On the other hand, "I wouldn't discount the possibility that a defendant in a situation like this would make up stories for a variety of motives."

Washoe County District Attorney Richard Gammick said it's not unusual for criminals to exaggerate the circumstances of their crime once they are in the media spotlight.

"They want their 15 minutes of fame," Gammick said.

Merritt, who graduated from high school in Rock Port, Mo., and studied philosophy and astronomy briefly at a college in Minnesota, told an AP reporter he did not believe there was any insanity defense in Nevada. He is wrong about that.

"What is sane?" Merritt said during an interview. "I know where I am. ... I'm able to function in society for the most part, although I do have some social withholdings. I'm not terrifically good in social environments."

Merritt talked in a calm, steady voice, showing little emotion throughout a 45-minutes interview. He was articulate, but struggled at times to explain the point he was trying to make about why it was ironic he was receiving so much media attention after he'd set out to "mock" the attention the American public gives to violence.

He made a number of references to violent movies, including "Pulp Fiction" and "Natural Born Killers."

"Violently harming other people is not very openly popular," Merritt said.

But "if you track down the number of 'Rambo' and 'Conan' movies that get rented out, I'm sure more than plenty of people have interest in things and probably vicariously think out through the characters but don't openly express any inclination to do so. It's sort of a dual standard I guess," he said.

Merritt already apparently has embellished his account of a hog he shot on a feedlot near Nicollet, Minn.

"I had a plan of wiping out the entire operation, but I was afraid I'd be interrupted (by the owner) before I could finish what I was doing," Merritt told AP at the Washoe County Jail.

"Being picked up afterwards wasn't really a fear in my mind. But being interrupted was," he said.

Merritt told investigators in Reno that he used the dead hog's blood to scrawl "Johnny Wheaties" on a wall - an unexplained reference.
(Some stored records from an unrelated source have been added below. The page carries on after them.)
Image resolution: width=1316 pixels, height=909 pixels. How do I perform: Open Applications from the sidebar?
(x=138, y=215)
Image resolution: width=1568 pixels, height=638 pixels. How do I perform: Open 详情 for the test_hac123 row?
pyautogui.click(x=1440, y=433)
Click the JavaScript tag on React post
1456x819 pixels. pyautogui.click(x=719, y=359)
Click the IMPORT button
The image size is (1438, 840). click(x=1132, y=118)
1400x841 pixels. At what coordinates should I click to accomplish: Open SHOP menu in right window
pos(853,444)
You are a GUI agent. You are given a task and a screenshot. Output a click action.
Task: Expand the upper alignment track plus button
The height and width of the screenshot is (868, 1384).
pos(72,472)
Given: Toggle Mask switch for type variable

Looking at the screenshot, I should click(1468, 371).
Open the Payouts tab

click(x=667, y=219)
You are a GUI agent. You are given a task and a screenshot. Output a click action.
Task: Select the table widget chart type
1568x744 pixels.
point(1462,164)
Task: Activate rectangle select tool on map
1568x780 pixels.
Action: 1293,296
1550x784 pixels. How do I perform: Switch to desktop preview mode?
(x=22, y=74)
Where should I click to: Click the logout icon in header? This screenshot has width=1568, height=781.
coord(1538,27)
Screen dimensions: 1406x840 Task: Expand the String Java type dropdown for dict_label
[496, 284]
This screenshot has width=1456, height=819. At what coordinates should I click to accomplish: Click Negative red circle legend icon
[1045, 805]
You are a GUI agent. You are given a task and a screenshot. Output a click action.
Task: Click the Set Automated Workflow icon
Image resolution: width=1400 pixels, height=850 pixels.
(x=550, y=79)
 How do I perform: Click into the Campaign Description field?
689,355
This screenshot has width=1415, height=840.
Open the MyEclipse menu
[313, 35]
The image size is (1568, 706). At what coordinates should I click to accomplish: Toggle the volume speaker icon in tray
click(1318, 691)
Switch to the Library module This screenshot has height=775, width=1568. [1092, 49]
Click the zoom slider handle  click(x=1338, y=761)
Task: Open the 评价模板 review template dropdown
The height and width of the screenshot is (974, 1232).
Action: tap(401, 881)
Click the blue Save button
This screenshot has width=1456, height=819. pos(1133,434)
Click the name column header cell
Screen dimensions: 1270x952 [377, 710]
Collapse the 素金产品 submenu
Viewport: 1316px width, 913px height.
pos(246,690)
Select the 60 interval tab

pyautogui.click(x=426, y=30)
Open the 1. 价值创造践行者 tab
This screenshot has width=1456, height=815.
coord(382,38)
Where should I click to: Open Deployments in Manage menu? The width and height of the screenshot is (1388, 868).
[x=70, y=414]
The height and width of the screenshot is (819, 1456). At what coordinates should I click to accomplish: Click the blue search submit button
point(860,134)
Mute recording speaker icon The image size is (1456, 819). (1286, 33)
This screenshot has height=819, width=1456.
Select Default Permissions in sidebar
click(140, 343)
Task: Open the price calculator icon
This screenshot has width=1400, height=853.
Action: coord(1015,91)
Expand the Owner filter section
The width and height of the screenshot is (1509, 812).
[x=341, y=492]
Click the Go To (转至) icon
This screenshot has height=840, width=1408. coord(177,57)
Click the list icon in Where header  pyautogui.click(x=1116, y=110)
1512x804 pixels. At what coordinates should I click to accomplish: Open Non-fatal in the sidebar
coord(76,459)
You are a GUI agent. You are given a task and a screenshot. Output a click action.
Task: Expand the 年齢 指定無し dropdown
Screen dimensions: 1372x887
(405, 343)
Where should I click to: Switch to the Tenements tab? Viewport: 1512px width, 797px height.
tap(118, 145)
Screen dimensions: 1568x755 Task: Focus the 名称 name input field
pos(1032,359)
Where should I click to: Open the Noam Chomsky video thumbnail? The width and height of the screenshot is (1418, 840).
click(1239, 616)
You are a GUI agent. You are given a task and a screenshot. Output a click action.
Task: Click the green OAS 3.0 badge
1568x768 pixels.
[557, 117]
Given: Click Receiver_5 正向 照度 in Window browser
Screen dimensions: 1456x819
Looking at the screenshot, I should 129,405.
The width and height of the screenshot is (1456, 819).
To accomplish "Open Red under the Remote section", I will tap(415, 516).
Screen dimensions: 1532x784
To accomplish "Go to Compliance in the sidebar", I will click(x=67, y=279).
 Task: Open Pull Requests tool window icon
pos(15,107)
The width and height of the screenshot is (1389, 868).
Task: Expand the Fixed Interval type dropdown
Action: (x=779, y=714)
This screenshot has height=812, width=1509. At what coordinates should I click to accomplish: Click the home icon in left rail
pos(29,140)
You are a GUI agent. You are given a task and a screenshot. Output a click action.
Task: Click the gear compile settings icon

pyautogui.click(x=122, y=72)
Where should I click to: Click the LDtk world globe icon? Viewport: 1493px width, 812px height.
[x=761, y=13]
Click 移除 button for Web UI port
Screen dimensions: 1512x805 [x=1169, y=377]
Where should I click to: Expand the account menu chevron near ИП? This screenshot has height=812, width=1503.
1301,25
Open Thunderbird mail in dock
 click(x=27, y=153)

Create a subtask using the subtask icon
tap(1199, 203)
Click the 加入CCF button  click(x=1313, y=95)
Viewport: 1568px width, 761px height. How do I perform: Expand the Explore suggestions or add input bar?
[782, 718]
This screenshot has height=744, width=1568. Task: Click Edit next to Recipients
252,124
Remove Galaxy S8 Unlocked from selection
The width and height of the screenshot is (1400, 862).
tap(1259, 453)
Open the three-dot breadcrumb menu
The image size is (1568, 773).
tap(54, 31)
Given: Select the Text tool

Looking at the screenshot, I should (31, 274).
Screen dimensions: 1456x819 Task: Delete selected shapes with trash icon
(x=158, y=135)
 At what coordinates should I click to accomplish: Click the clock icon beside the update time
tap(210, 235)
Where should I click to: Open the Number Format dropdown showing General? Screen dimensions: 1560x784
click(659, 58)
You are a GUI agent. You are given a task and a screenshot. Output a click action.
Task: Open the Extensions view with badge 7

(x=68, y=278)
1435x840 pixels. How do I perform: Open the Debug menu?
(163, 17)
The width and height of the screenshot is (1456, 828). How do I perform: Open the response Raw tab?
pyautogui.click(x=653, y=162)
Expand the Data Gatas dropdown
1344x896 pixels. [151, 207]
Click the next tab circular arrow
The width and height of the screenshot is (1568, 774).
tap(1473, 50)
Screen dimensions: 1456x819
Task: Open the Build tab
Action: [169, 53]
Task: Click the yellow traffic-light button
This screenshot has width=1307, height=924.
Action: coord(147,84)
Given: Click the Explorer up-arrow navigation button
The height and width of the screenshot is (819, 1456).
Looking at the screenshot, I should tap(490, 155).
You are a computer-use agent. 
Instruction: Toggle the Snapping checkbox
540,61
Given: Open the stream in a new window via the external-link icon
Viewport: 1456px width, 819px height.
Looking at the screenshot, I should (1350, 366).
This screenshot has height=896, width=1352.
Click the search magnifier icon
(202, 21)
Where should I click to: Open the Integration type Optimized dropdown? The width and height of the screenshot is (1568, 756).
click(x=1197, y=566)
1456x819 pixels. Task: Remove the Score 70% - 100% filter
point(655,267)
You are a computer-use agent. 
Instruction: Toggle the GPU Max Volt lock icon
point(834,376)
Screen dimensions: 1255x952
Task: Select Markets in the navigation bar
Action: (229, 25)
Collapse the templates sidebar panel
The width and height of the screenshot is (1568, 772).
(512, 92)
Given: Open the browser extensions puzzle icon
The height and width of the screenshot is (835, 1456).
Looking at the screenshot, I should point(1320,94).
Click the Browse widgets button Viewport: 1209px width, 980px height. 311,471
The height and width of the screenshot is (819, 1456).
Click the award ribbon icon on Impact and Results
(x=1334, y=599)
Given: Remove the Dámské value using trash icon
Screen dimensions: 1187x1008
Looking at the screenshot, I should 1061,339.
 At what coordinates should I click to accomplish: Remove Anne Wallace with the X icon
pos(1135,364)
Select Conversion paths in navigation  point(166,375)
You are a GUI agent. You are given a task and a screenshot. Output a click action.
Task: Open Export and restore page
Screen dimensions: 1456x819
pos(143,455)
But sheriff's deputies in Minnesota said the words actually were written with a marker.

Merritt had a rifle, a shot gun, three knives and 3,000 rounds of ammunition in his pickup when he was stopped on Interstate 15 near Las Vegas Monday night.

He confessed to the sniper shooting, saying he fired between 17 and 22 rounds at motorists Monday on Interstate 80.

"I had a feeling of gratification while I was shooting," Merritt told AP.

He originally told detectives he shot at the cars with the idea of making them crash so he could rob the motorists, prompting Washoe County Sheriff Richard Kirkland to call him a "goofball."

Merritt "intended to approach the crashed cars like a Good Samaritan and steal anything of value," the criminal complaint said.

"He stated that he decided to shoot to kill the drivers because if he shot the tires and caused an accident, the drivers would later be able to identify him."

The more complex story about the killing spree has emerged later in his interviews with reporters.

"If he said he planned to kill, we have got to take that seriously," Washoe County Sheriff's Sgt. Bob Towery said.

"We have to backtrack and make sure he didn't do anything across the country," he said.

Dr. Thienhaus said Merritt's comments could indicate a case of "what psychologists call isolation.

"They can give a very elaborate discussion of the abstract and themselves relative to what happened, at the expense of relating it to either himself or to any emotional pain that may be caused, not to mention physical pain," he said.

"It is a defense mechanism. To some degree all of us do that. We do things we don't like doing and we rationalize them away. To some degree that is a healthy mechanism or we couldn't function in a hostile world.

"But if you take it too far, you lose that inhibition, that threshold that prevents you from doing it at a cost to others. That threshold is empathy."